→ **Excerpt to read**
☆ ☆ ☆ ☆

Text Search - Vespa

Vespa provides powerful full-text search capabilities with BM25 ranking, linguistic processing, and advanced text matching operators. The search engine handles tokenization, stemming, and relevance ranking out of the box.

Basic Text Indexing

Define text fields in your schema:

schema article {
  document article {
    field title type string {
      indexing: summary | index
      index: enable-bm25
    }
    
    field body type string {
      indexing: summary | index
      index: enable-bm25
    }
  }
}

The index: enable-bm25 directive enables BM25 ranking features for the field.

Text Matching Operators

Contains (Term Matching)

Matches individual terms with linguistic processing:

select * from sources article where title contains "search"

Vespa automatically:

Tokenizes the query
Applies stemming (“searching” → “search”)
Handles case normalization

Matches (Phrase Matching)

Exact phrase matching:

select * from sources article where title matches "search engine"

Prefix Matching

select * from sources article where title contains ({prefix: true}"sear")

Substring Matching

select * from sources article where title contains ({substring: true}"arch")

Suffix Matching

select * from sources article where title contains ({suffix: true}"arch")

BM25 Ranking

Vespa implements the BM25 ranking algorithm, the industry-standard text relevance function. The implementation is in searchlib/src/vespa/searchlib/features/bm25_feature.cpp.

BM25 Formula

From the source code (searchlib/src/vespa/searchlib/features/bm25_feature.cpp:59-78):

void Bm25Executor::execute(uint32_t doc_id)

☆ ☆ ☆ ☆

→ **Dataset section**
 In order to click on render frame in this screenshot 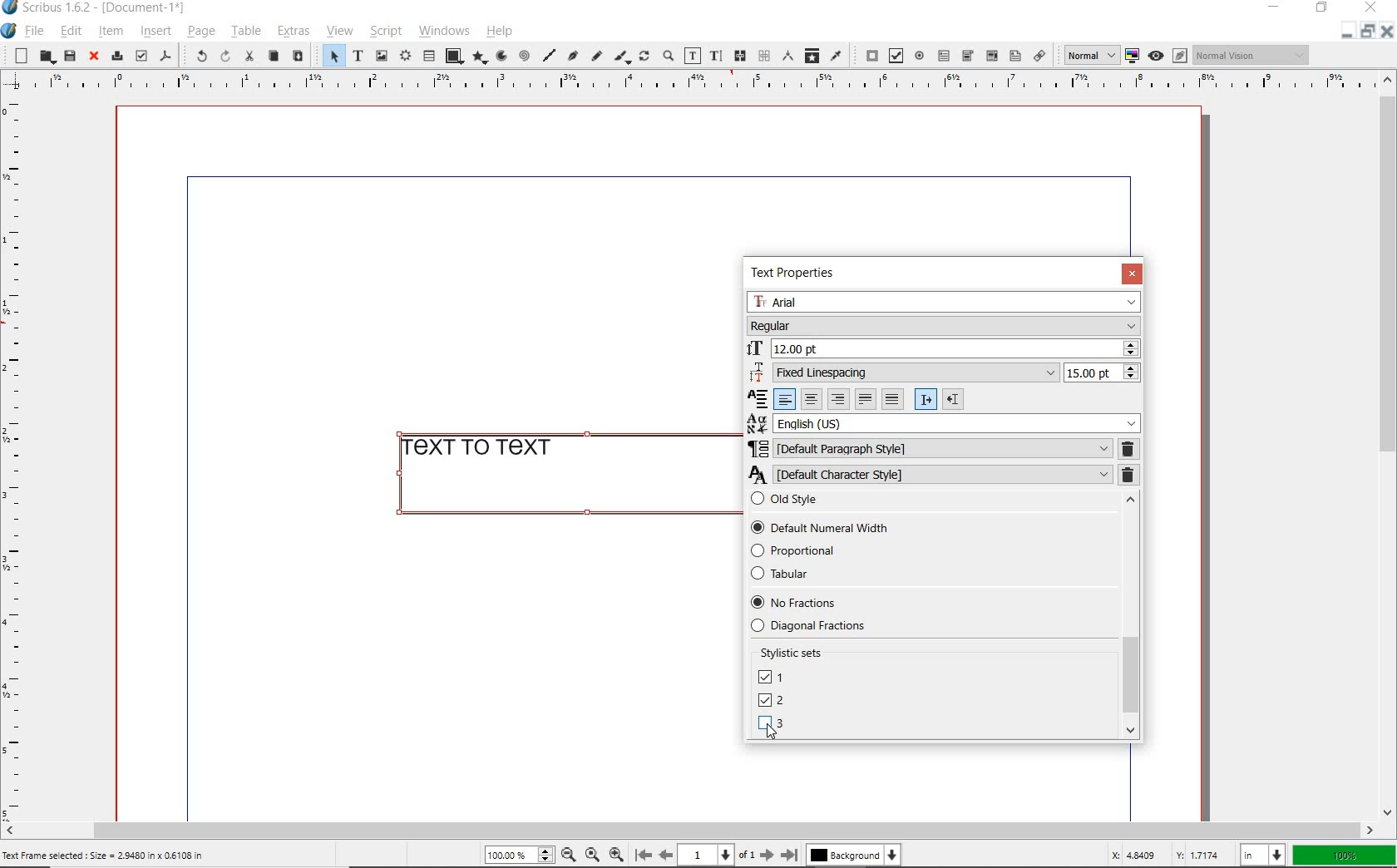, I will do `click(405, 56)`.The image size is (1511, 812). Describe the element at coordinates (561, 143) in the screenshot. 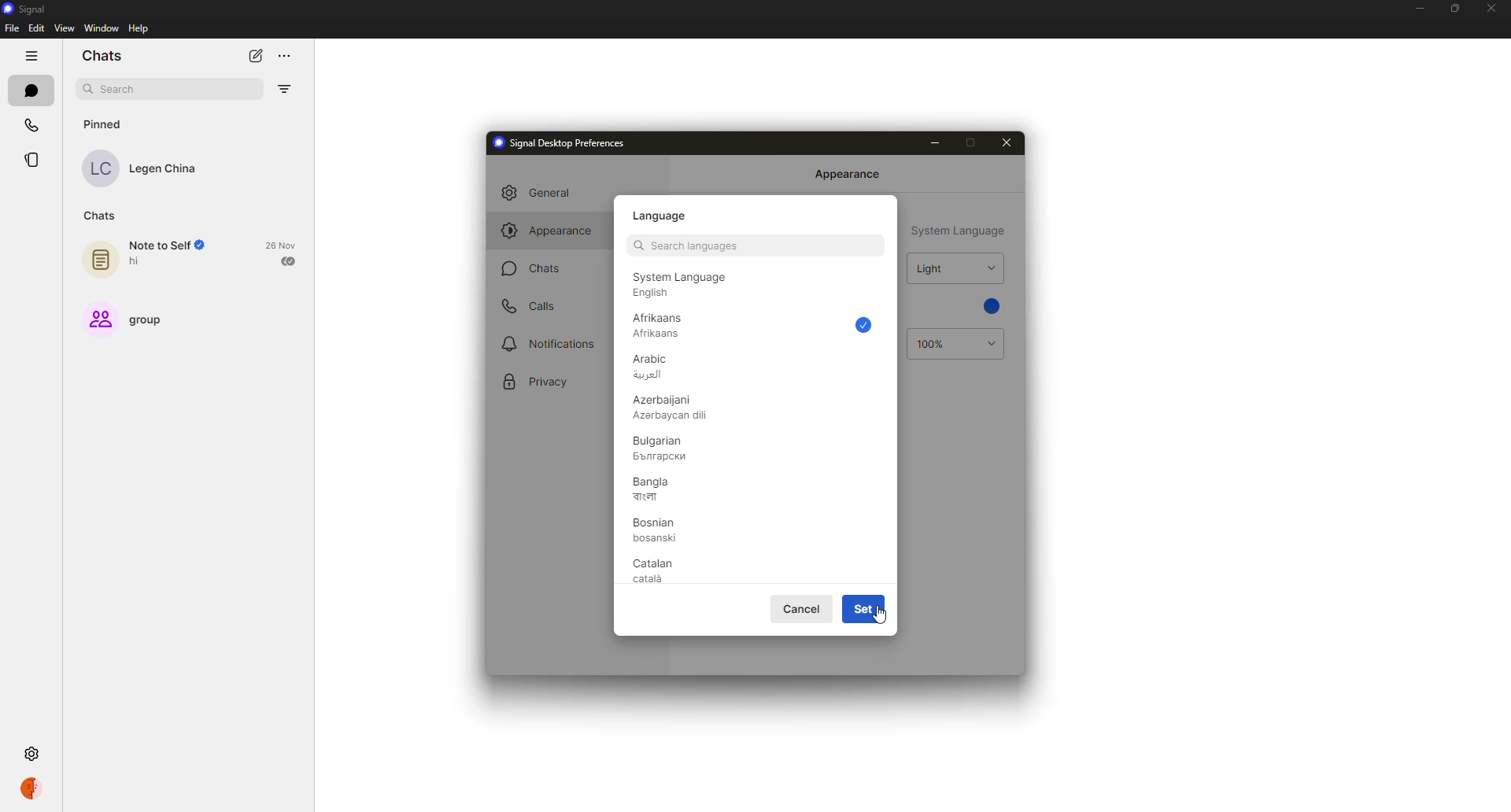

☆ ☆ ☆ ☆

→ **Challenge 1**
Please explain, in one to three sentences, why a contains query for "search" in the Vespa text search page would match a title holding the word "searching".
→ **Challenge 2**
Write the next part of the Vespa text search page, starting after its last line.

→ **Expected answer 1**
The contains operator matches individual terms with linguistic processing. Vespa tokenizes the query and applies stemming, which reduces "searching" to "search", so both forms match the same term. It also handles case normalization.

→ **Expected answer 2**
{
    feature_t score = 0;
    for (const auto& term : _terms) {
        if (term.tfmd->has_ranking_data(doc_id)) {
            auto raw_num_occs = term.tfmd->getNumOccs();
            if (raw_num_occs == 0) {
                // Assume 1 occurrence and average field length
                score += term.degraded_score;
            } else {
                feature_t num_occs = raw_num_occs;
                feature_t norm_field_length = ((feature_t) term.tfmd->getFieldLength()) / _avg_field_length;
                feature_t numerator = num_occs * term.idf_mul_k1_plus_one;
                feature_t denominator = num_occs + (_k1_mul_one_minus_b + _k1_mul_b * norm_field_length);
                score += numerator / denominator;
            }
        }
    }
    outputs().set_number(0, score);
}

Using BM25 in Ranking

schema article {
  document article {
    field title type string {
      indexing: summary | index
      index: enable-bm25
    }
    field body type string {
      indexing: summary | index
      index: enable-bm25
    }
  }
  
  rank-profile bm25 {
    first-phase {
      expression: bm25(title) + bm25(body)
    }
  }
}

BM25 Parameters

Customize k1 and b parameters:

rank-profile custom-bm25 {
  rank-properties {
    bm25(title).k1: 1.5  # Term frequency saturation (default: 1.2)
    bm25(title).b: 0.8   # Length normalization (default: 0.75)
  }
  first-phase {
    expression: bm25(title)
  }
}

Understanding k1 parameter

k1 controls term frequency saturation:

Lower values (0.5-1.0): Less emphasis on term frequency
Default (1.2): Balanced
Higher values (1.5-2.0): More emphasis on term frequency

Understanding b parameter

b controls document length normalization:

b = 0: No length normalization
b = 0.75: Default, balanced normalization
b = 1.0: Full length normalization

Linguistic Processing

Vespa applies linguistic processing from container-search/src/main/java/com/yahoo/search/yql/YqlParser.java:26-31:

Tokenization: Split text into tokens
Normalization: Case folding, Unicode normalization
Stemming: Reduce words to root form
Segmentation: Language-specific word segmentation (e.g., Chinese, Japanese)

Controlling Linguistic Processing

Disable stemming for specific terms:

select * from sources article 
where title contains ({stem: false}"Vespa")

Language Detection

Vespa can detect document language automatically:

field body type string {
  indexing: summary | index
  language: detect
}

Multi-Field Search

Search across multiple fields:

select * from sources article 
where 
  title contains "vespa" 
  or body contains "vespa"

Fieldsets

Define fieldsets for convenience:

fieldset default {
  fields: title, body
}

Then query:

select * from sources article where default contains "vespa"

Advanced Text Operators

Fuzzy Search

Tolerate typos and misspellings:

select * from sources article 
where {maxEditDistance: 2}fuzzy(title, "serch")

maxEditDistance controls how many character edits are allowed (default: 2).

Regular Expressions

select * from sources article 
where title matches "search.*engine"

WAND (Weak AND)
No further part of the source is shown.